▶ [AIM OF THE TASK]
List every Python library named in the pip3 install command in the GitHub Classroom utilities text below.

▶ [EXTRACTED TEXT]
· · ·
This repository contains a number of utilities that I've written (and rewritten) over the years to help with GitHub Classroom. Most recently (Oct 2019), I revamped the code to launch multiple, concurrent requests to the GitHub servers whenever possible. These tools now run significantly faster.
I typically have an administrative repository, private to just the instructors, where I keep grades, slides, and other materials related to running my classroom. I'll copy these utilities to that directory and configure them to operate on the student repositories for just that class.
-
If you haven't already done this, you'll first need to
pip3 install iso8601 pandas matplotlib requests aiohttp
for necessary libraries. (Everything here requires Python3 and is tested with Python 3.7.2. Earlier versions of Python3 might or might not work.) -
Copy all the
py
files here into your class administrative repository. -
Get a GitHub token with all the "Repo" privileges. You do this on the GitHub website (instructions).
· · ·
▶ [EXTRACTED INFORMATION]
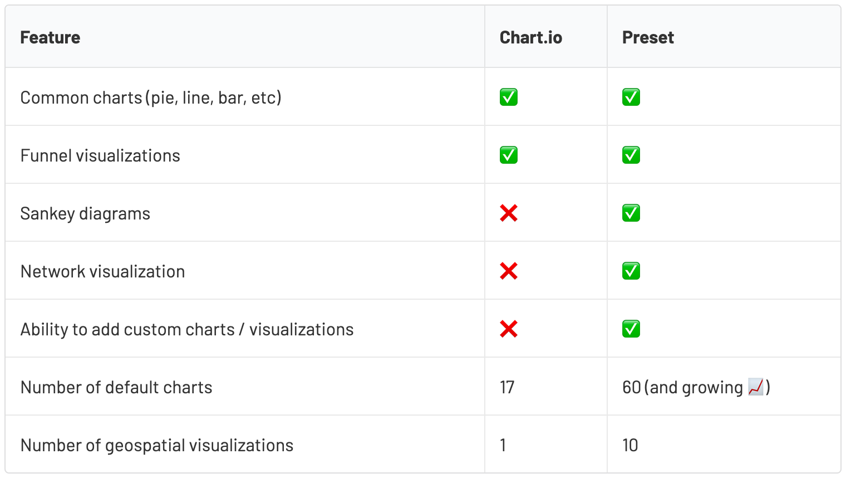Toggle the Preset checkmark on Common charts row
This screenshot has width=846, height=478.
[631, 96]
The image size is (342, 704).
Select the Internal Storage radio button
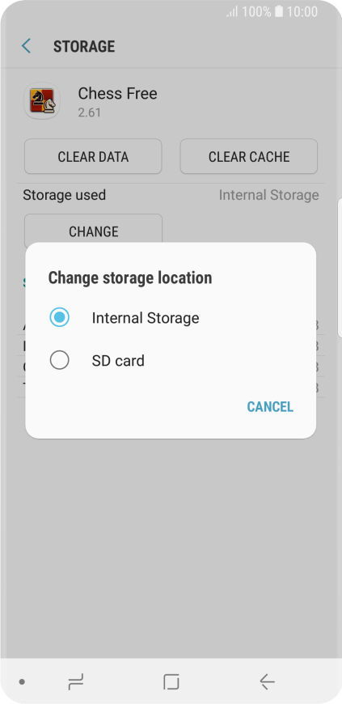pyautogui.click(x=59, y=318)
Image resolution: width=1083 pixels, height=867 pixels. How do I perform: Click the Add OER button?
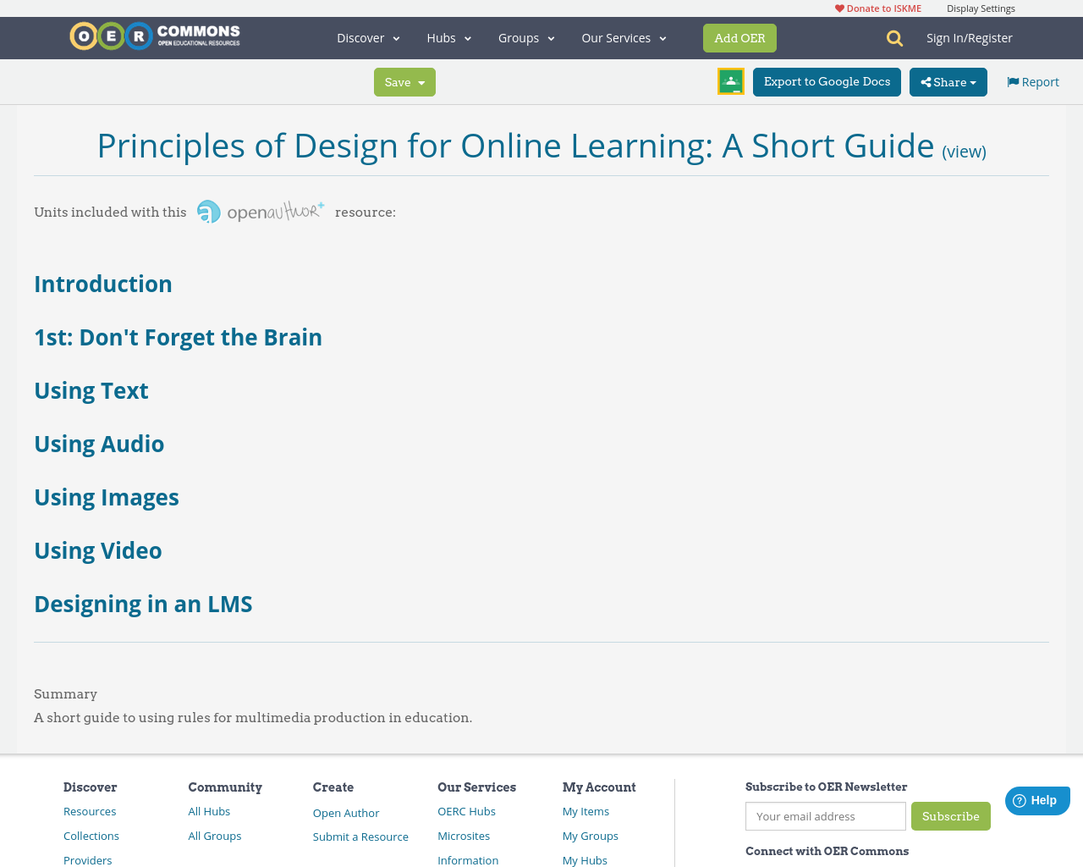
· · ·
▶ [SOLUTION FOR THIS PROBLEM]
iso8601, pandas, matplotlib, requests, aiohttp